RoundtableMultiSession Digital History Workshop, Part 2: State of the Field

AHA Session 166
Saturday, January 7, 2012: 2:30 PM-4:30 PM
Chicago Ballroom X (Sheraton Chicago Hotel & Towers)
Chair:
William G. Thomas III, University of Nebraska-Lincoln
Panel:
Jon Christensen, Stanford University
Jo Guldi, University of Chicago
Andrew J. Torget, University of North Texas
The Future Is Here: Digital Methods in Research and Teaching in History

Session Abstract

State of the Field: Digital History

Digital History as a field emerged with the explosion of the World Wide Web, since 1994, the dominant means of information access, knowledge acquisition, and communication for the public and increasingly for the scholarly community. Because the medium is so new and the technology so quickly changing, we have only just begun to explore the new forms that historical scholarship might take. We need well-defined examples of digital scholarship, established best practices, and, especially, clear standards of review for tenure. We know that time has not solved the problem; indeed, recent studies show that scholars in history and other humanities disciplines are as wedded as ever to traditional forms of communication. Young humanities scholars, especially in history, are not experimenting in the digital medium in large part because the wider professional culture has been slow to change. A whole range of social and cultural barriers confront scholars who consider digital scholarship. Their departmental colleagues know little about digital technologies, practices, or methods, and their promotion and tenure committees, outside reviewers, and upper administrations often consider peer-reviewed monographs the sole basis for advancement.

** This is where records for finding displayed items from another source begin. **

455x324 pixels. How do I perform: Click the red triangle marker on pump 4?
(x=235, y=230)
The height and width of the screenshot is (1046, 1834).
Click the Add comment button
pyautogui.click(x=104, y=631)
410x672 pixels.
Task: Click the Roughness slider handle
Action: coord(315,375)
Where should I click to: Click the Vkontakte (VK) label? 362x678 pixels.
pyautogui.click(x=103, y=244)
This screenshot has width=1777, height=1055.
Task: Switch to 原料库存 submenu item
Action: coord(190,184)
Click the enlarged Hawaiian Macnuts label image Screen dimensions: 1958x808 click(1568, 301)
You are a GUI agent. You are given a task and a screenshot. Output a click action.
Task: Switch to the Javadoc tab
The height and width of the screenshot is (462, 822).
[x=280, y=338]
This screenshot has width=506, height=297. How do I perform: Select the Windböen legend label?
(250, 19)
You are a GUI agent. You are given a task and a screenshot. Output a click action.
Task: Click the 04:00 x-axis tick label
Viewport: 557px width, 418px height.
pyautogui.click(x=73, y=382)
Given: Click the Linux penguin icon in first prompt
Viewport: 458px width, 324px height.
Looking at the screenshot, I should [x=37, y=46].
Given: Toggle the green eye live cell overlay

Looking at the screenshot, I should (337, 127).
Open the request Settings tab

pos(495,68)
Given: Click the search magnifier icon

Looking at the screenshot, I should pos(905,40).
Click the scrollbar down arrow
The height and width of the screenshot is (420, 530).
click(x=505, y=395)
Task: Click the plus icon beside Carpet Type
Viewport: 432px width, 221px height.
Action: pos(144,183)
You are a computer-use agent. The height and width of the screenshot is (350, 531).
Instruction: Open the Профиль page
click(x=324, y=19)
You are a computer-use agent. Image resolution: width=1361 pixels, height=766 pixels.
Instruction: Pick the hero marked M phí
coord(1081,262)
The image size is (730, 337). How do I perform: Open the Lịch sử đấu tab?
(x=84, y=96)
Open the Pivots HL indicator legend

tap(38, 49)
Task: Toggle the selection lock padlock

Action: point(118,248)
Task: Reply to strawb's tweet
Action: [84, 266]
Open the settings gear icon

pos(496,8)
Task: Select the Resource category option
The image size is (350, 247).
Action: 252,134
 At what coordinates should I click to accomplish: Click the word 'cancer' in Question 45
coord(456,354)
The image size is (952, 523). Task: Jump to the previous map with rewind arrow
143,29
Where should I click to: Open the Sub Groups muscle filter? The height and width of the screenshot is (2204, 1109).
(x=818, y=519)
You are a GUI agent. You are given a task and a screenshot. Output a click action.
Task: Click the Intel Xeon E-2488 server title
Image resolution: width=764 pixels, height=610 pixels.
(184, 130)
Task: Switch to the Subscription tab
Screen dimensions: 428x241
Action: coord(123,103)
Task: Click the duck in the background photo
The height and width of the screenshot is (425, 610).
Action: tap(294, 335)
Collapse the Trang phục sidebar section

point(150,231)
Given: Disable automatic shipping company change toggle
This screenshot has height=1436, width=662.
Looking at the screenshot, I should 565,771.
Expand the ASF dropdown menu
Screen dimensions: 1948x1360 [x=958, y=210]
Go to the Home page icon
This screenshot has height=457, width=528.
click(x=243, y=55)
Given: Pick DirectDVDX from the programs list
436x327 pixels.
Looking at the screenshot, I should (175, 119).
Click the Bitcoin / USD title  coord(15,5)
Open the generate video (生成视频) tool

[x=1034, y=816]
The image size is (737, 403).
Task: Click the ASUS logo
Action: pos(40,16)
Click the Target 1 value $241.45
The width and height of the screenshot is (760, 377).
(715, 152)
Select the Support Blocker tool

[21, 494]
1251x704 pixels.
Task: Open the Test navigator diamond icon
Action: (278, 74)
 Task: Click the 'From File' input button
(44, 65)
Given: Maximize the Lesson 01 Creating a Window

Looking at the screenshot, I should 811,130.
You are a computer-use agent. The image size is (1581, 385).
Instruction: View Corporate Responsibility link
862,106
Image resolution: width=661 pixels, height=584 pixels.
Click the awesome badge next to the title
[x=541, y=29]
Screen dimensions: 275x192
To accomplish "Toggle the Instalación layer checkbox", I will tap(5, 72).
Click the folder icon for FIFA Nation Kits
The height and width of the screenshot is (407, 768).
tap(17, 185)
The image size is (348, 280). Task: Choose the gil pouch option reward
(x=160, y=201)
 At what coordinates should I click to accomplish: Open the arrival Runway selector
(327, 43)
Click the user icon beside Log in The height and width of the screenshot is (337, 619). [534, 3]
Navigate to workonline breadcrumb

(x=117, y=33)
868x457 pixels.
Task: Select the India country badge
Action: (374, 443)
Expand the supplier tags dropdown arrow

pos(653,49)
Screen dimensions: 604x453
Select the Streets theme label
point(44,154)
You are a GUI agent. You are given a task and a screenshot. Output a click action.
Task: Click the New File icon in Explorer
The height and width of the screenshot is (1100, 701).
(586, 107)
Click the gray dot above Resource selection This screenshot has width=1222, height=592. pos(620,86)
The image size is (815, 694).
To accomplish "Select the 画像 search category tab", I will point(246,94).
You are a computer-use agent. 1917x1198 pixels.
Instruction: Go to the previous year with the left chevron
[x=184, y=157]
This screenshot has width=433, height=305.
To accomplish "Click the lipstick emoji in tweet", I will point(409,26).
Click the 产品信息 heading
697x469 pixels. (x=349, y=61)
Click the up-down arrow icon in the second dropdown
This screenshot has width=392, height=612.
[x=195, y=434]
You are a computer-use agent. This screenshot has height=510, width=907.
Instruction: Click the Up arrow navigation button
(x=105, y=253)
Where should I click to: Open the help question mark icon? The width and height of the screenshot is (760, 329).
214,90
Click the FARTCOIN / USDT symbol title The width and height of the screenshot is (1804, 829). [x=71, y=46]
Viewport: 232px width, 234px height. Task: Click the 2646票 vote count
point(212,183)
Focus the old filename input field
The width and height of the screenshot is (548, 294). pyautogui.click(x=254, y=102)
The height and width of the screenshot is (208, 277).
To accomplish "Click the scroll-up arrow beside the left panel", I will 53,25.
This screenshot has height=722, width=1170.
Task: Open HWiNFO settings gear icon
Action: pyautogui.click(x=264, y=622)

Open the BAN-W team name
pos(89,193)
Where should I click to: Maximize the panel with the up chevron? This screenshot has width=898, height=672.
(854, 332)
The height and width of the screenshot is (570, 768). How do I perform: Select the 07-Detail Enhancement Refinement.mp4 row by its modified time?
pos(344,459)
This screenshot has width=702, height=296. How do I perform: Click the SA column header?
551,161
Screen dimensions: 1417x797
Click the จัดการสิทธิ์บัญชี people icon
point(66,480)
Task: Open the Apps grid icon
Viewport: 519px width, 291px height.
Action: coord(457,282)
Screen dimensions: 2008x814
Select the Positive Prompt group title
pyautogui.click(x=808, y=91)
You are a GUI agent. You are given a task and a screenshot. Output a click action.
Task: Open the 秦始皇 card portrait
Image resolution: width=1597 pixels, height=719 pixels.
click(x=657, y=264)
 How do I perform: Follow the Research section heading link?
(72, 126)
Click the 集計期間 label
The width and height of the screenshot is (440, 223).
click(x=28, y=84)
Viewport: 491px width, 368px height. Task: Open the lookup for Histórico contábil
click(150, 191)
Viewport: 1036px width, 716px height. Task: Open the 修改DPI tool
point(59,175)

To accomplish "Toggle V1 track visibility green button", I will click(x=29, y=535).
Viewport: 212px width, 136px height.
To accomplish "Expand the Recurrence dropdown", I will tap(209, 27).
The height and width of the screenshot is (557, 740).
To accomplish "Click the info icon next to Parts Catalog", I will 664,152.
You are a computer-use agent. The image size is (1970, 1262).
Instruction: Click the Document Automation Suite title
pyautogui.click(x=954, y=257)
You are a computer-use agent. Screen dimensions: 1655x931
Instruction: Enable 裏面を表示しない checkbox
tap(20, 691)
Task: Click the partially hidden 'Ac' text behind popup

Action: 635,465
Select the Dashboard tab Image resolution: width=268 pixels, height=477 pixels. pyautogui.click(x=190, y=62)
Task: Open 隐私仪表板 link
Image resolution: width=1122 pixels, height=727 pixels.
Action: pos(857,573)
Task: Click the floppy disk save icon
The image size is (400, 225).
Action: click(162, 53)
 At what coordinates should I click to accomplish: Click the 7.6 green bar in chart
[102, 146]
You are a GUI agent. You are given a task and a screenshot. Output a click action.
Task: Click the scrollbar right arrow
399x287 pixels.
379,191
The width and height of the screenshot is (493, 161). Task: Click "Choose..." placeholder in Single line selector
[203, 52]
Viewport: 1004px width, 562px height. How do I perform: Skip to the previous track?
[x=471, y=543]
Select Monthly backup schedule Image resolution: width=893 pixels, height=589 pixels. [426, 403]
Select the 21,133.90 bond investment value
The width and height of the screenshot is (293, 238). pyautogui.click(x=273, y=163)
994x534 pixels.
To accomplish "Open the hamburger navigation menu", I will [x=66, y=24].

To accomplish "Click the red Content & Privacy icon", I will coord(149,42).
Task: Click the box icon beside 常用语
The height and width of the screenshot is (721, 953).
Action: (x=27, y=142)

The current problem is multifaceted—administration leaders often seek to promote digital technologies in teaching or research, yet department tenure committees often rank digital work below a published monograph; libraries have taken the lead in creating digital research platforms for faculty, yet university presses and scholarly journals remain the gold standard for tenure and promotion; senior faculty often feel liberated to embrace experimentation, yet junior faculty often prudently avoid risks. The growth of digital history, it should be stated, has been given shape and encouragement most directly by the leading professional associations and the National Endowment for the Humanities (NEH). The American Historical Review offered a pioneering set of peer-reviewed digital articles, the Journal of American History has reviewed leading history web sites, and the NEH has funded important history projects, from The Valley of the Shadow to Zotero, and created a portal for leading digital sites (Edsitement). These steps have provided absolutely critical opportunity for scholars to work in the digital medium.

The problem historians face now is institutional, structural, and social, and this panel discussion by a slate of researchers actively pursuing digital forms of scholarship is aimed at discovering and lowering these barriers in the discipline of history.